**EXERCISE INSTRUCTIONS:** Pick up the passage below comparing quarterbacks Terry Wilson and Stephen Johnson and continue it from its last sentence.

**SOURCE:**

= = = = =

2017-211.1 yards per game (QBR 147.5) 2018-145.5 yards per game (QBR 43.3) It's no secret that Terry Wilson was going to have a hard time comparing to Stephen Johnson in his first year in blue and white. We typically looked at Stephen Johnson as the game manager who did what it took to win games, but through six games the yards per game difference is pretty significant. That's not even mentioning the QBR. With that said, I don't think Terry Wilson has played necessarily bad through six games. He's managed the game well, and just like Stephen Johnson, he's done what it takes to win the game, a la Florida. While last week wasn't the best performance for Wilson, I think he's done an excellent job of not doing too much through six games. Gran knows this is a run-first team and that's what the offense has been true to. I have no complaints with Terry Wilson to this point.

= = = = =

**ENTRIES PROVIDED:**
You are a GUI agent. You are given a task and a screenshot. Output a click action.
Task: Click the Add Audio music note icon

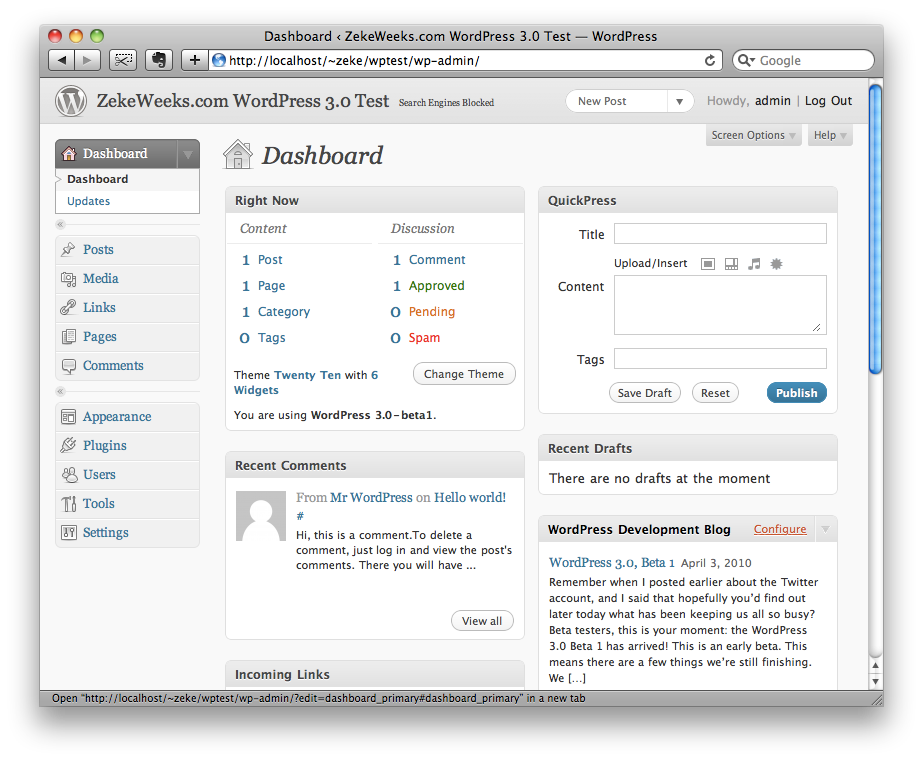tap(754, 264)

= = = = =

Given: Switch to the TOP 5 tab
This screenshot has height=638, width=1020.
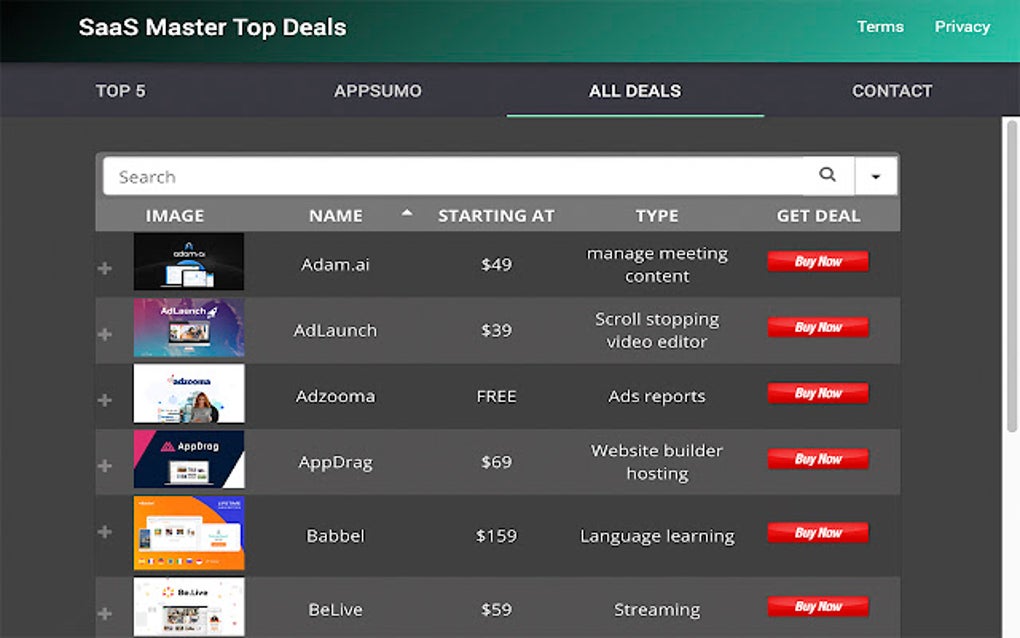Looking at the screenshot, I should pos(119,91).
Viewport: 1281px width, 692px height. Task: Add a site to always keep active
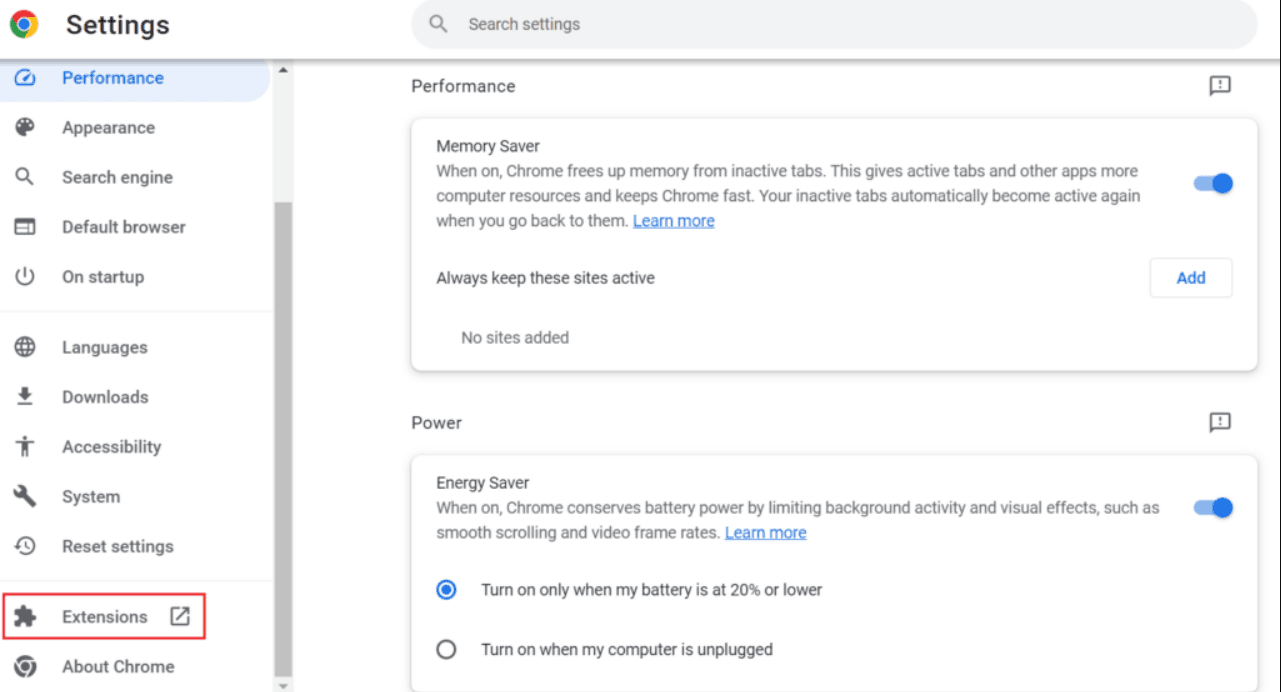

= = = = =

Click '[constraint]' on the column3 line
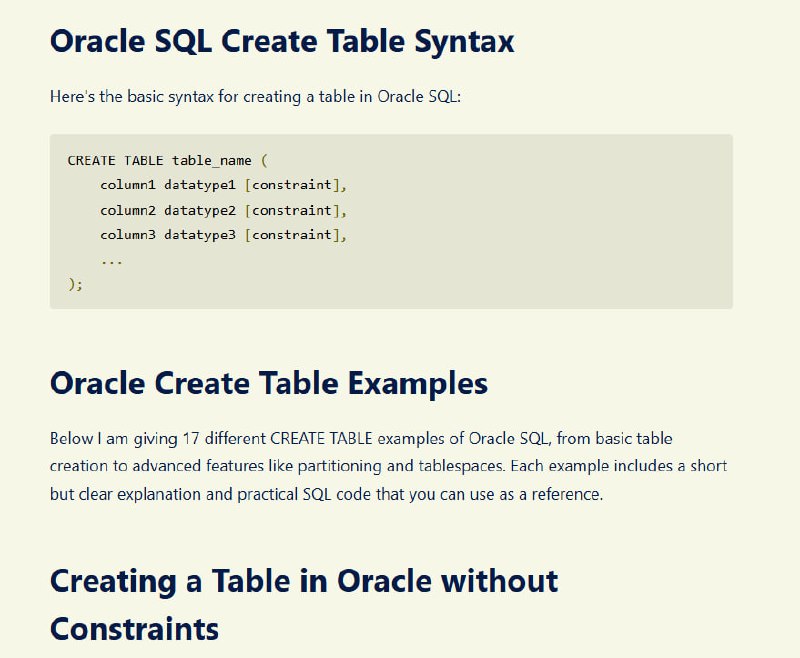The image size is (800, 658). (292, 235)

= = = = =

**REPLY:**
Comparing the Defense We knew this Kentucky defense was going to be good, but I'm not sure anyone could've predicted this defense was going to be THIS good. When you factor in the departure of Denzil Ware, Jordan Jones' shoulder injury, and Josh Paschal's illness, the Wildcat defense hasn't only lived up to expectations, they've exceeded them. Rushing Defense 2017-97.2 yards per game 2018-120.2 yards per game This is a stat I wouldn't look much into when it comes to comparing last years defense to this one. Last season's rush defense was top five in the country in yards per game heading into the bye week. This year's Kentucky defense may give up more rushing yards, but they've had the bend but don't break mentality. You can run as much as you want to, but this defense refuses to let you score, only giving up 14.6 points per game. That's third best in all of FBS. There's also another reason Kentucky has allowed more rushing yards per game this season... Passing Defense 2017-288.7 yards per game 2018-185.5 yards per game It's because no team can pass on them. Kentucky's Secondary is allowing 100 yards less per game this season compared to last. Yes, you read that right. Granted, last season Kentucky faced off against two quarterbacks on NFL rosters in Tim Boyle and Brogan Roback. Then, of course, they faced off against Drew Lock, who they will see in two weeks. But Kentucky has gone up against familiar faces in Jake Bentley, Feleipe Franks, and Nick Fitzgerald. Let's not forget how dominant Nicky Fitz looked against this defense last year. This year, not so much. Going forward, Kentucky's most significant tests on defense will come from Missouri and Georgia. Missouri is a team who is 0-3 in the SEC, and a quarterback who Kentucky was able to manage last season. Georiga's offense got exposed against LSU yesterday, so Kentucky's defense should look just as strong the rest of the way.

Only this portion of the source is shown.